American broadcast journalist (born 1954)

Clarice Tinsley (born December 31, 1954) is an American broadcast journalist. In November 1978, she moved to the Dallas–Fort Worth metroplex to anchor the ten o'clock news for KDFW-TV (the CBS station for the market at the time, now a Fox O&O). In 1979 the six o'clock news was added to her duties. As of 2012, she is the longest-serving news anchor in the Dallas/Fort Worth television market.

Prior to KDFW, she spent three years working for WITI TV 6 in Milwaukee. At WITI her duties included being the host of a monthly community affairs show, news reporter and news anchor.

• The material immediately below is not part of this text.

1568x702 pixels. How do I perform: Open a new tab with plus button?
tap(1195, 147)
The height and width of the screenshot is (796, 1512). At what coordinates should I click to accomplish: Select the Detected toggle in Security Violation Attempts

Tinsley has appeared as a news anchor or reporter in several Dallas-based television productions, including The Good Guys, Prison Break, Walker, Texas Ranger and Dallas.

==Awards==
In the 1980s, her work on "A Call For Help," an investigative reporting series on problems with Dallas' 911 emergency system, earned KDFW both a Peabody Award in 1984 and a 1980 Alfred I. duPont–Columbia University Award for investigative journalism.

In 2007 she was awarded the Director's Community Leadership Award from the FBI.